Some customers like to try on outfits in the aisle instead of the dressing room, a habit that predated the current pandemic. (Spirit Halloween fitting rooms are closed this season.) Employees would still prefer you not try to dress—or undress—in the middle of the store. “It's very common to find people, mostly kids, trying on costumes in aisles,” Kota says. “We [did] have multiple fitting rooms to try to stop this from happening, but once again, people would rather do things themselves sometimes.”

8. Spirit Halloween employees move a lot of licensed animatronics.

Animatronics are a popular item at Spirit Halloween.Courtesy of Spirit Halloween

Among the most popular items in Spirit Halloween locations are the life-sized animatronics that provide a scary atmosphere for homes or parties. “Animatronics are one of our largest-selling items,” Kota says. “There's a certain group of people that love them and look forward to them annually. Some of our buyers buy them and use them for their haunted attractions. It's always nice to go to one and see a familiar face.”

While Spirit offers a number of original animatronic concepts—the Harvester of Souls being among the more popular—Kota says that customers usually gravitate toward licensed characters. “I've noticed that the most popular animatronics are our licensed ones. Pennywise [from 2017's It] and Sam [from 2007's Trick 'r Treat] have been huge sellers this year as was Michael Myers a few years ago. I've also noticed the ones that stay behind at the end of the season are almost always the swinging animatronics. I think they're interesting, but they don't sell as often as the others do.”

9. Spirit Halloween employees might sell you a used animatronic, but you need to get lucky.

Come the end of the season, Spirit Halloween locations often unload animatronics that were on display and no longer being manufactured. “Older animatronics, if I recall correctly, will stop being manufactured and then sold until it runs out,” Jayme says. “As for the displays, we do sell those at the end of the season. It's just a matter of putting your info on a waiting list.”

10. Spirit Halloween employees meet a lot of cosplayers.

Cosplayers are frequent shoppers at Spirit Halloween.Mike Mozart, Flickr // CC BY 2.0

It’s not just Halloween customers that Spirit Halloween stores service.
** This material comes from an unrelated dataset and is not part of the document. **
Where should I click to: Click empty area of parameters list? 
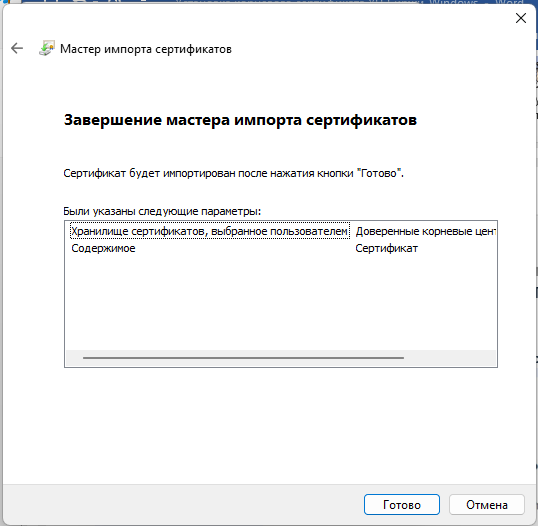coord(280,302)
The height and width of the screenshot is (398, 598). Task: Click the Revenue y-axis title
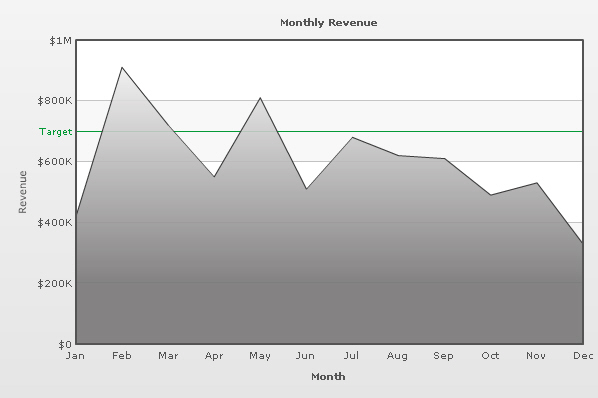(x=23, y=192)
According to Kota, cosplayers looking for that perfect accessory sometimes show up. “Spirit actually gets quite a bit of cosplayers and I personally think it's a great place to go for more specific items,” Kota says. “I'm sure we get even more cosplayers than I'm aware of since some customers like to talk about it and others don't say much about it.”

11. Spirit Halloween employees get a steep, steep discount once Halloween is over.

Between the standard employee discount and the after-Halloween fire sale available to customers, Derek says that he can go shopping in November and save a considerable amount of money. It’s one reason he keeps coming back. “It's hard to say no to an 80-percent discount during the November clearance sale,” he says. (The regular discount is 50 percent, and employees get an additional 30 percent.) “There's nothing like rewarding yourself after a busy season by spending $150 on, like, five or six things.”

12. Spirit Halloween employees sometimes get holiday shoppers.

Halloween means holiday shopping for some people.JJBers, Flickr // CC BY 2.0

For some customers, a Spirit Halloween store is a perfect place to start their holiday gift shopping. “I made a friend last year with a kid who comes in weekly to see if we have anything new in yet,” Kota says. “He's maybe about 7 years old and [he] and I go around the store almost every time he comes in and talk about new things and animatronics we have. His parents then secretly go around and buy him animatronics and props as Christmas presents. It's so nice to see his love for Halloween all year round. It reminds me of myself when I was his age.”